Justice at last or just too many people in prisons?

 

Mary Emily O'Hara

IRL

Posted on Jul 13, 2016   Updated on May 26, 2021, 11:21 am CDT

On Tuesday, Josh Vallum pled guilty to the murder of 17-year-old Mercedes Williamson in an Alabama circuit court. He was sentenced to life in prison.

But the case—and its visibility—is much more complicated than that. Williamson was a transgender teen—and a life sentence for her killer marks a departure from a long series of transgender murders that remain unsolved.

During the trial, witnesses disputed what motivated Vallum to kill Williamson, but, at its center, it had to do with her transgender status. 
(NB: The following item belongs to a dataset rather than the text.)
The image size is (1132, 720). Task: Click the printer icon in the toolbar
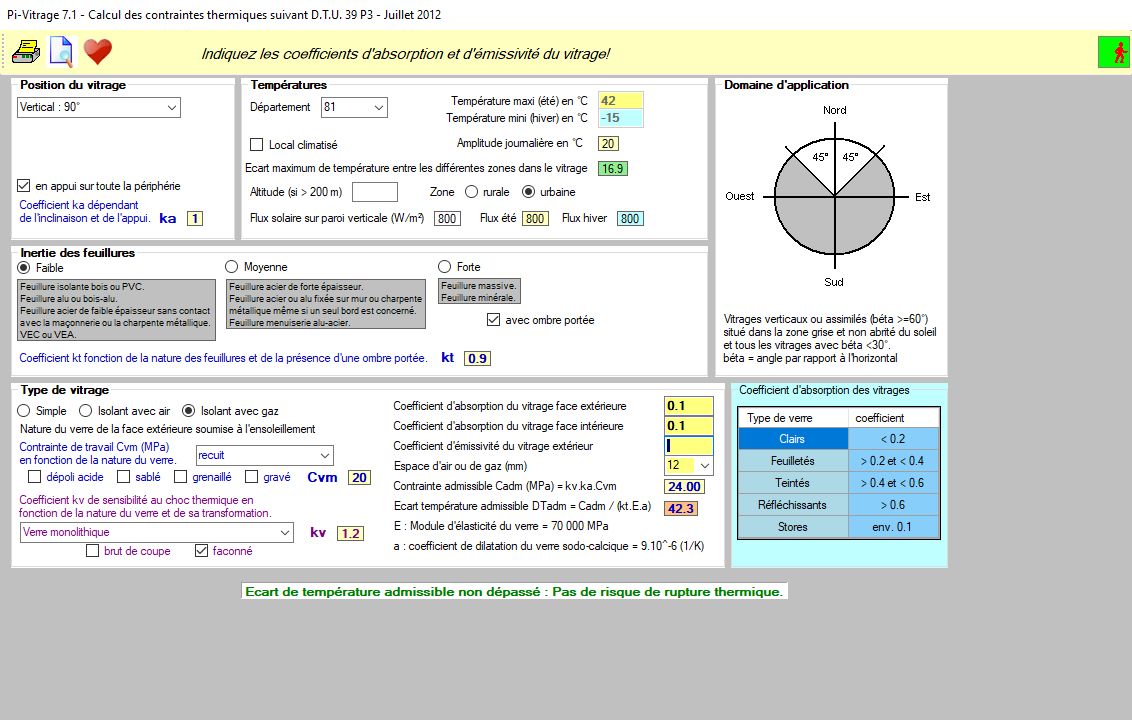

It may have also been the result of domestic violence. According to the Sun HeraldVallum tried to use a “panic defense” in court, stating that he barely knew Williamson and attacked her the minute he learned she was trans. But Williamson’s roommate testified that the two were a couple who spent many nights together at her trailer and went to parties together—and they were both highly aware that things could take an ugly turn if Vallum’s fellow Latin Kings gang members discovered he was dating a trans girl.

According to testimony, in May 2015, eight months after breaking up with her, Vallum picked up Williamson in a car and drove her to a secluded location to stab and then hit her with a hammer until she died. Vallum was afraid the secret would get out, said District Attorney Tony Lawrence. 
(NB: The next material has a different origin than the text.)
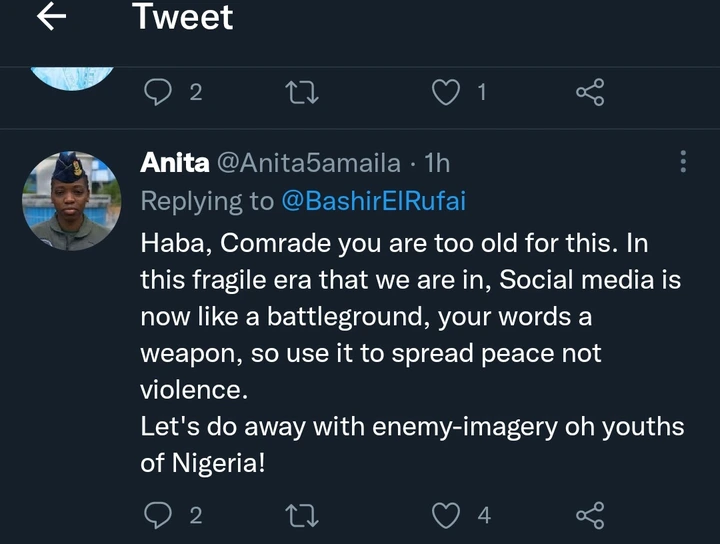Click the reply bubble icon under Anita's tweet
Image resolution: width=720 pixels, height=544 pixels.
click(158, 516)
Online, members of the transgender community reacted largely with surprise and relief at the lengthy sentence, noting that many murders of transgender women have gone unsolved in recent years.

In Reddit’s r/transgender forum, one user commented, “Wow, someone actually went to prison for a large amount of time for trans bashing. Almost never thought I’d see the day.” Others expressed hope that federal hate crime charges would be added on: “I want these attacks to be recognized as what they are…hate crimes are a felony with harsher punishments and no possibility of parole.”

The Sun Herald, which first broke the news that Williamson was transgender—she had been living as a girl since age 14—reported that FBI agents and attorneys from the Department of Justice’s Civil Rights Division attended the hearings. Hate crime charges are likely the reason for the continued federal investigation.

But while some in the trans community celebrated the life sentence, others were skeptical. On Facebook, genderqueer activist Addison Rose Vincent suggested that putting Williamson’s killer in prison for the rest of his life doesn’t really help anyone in the long term.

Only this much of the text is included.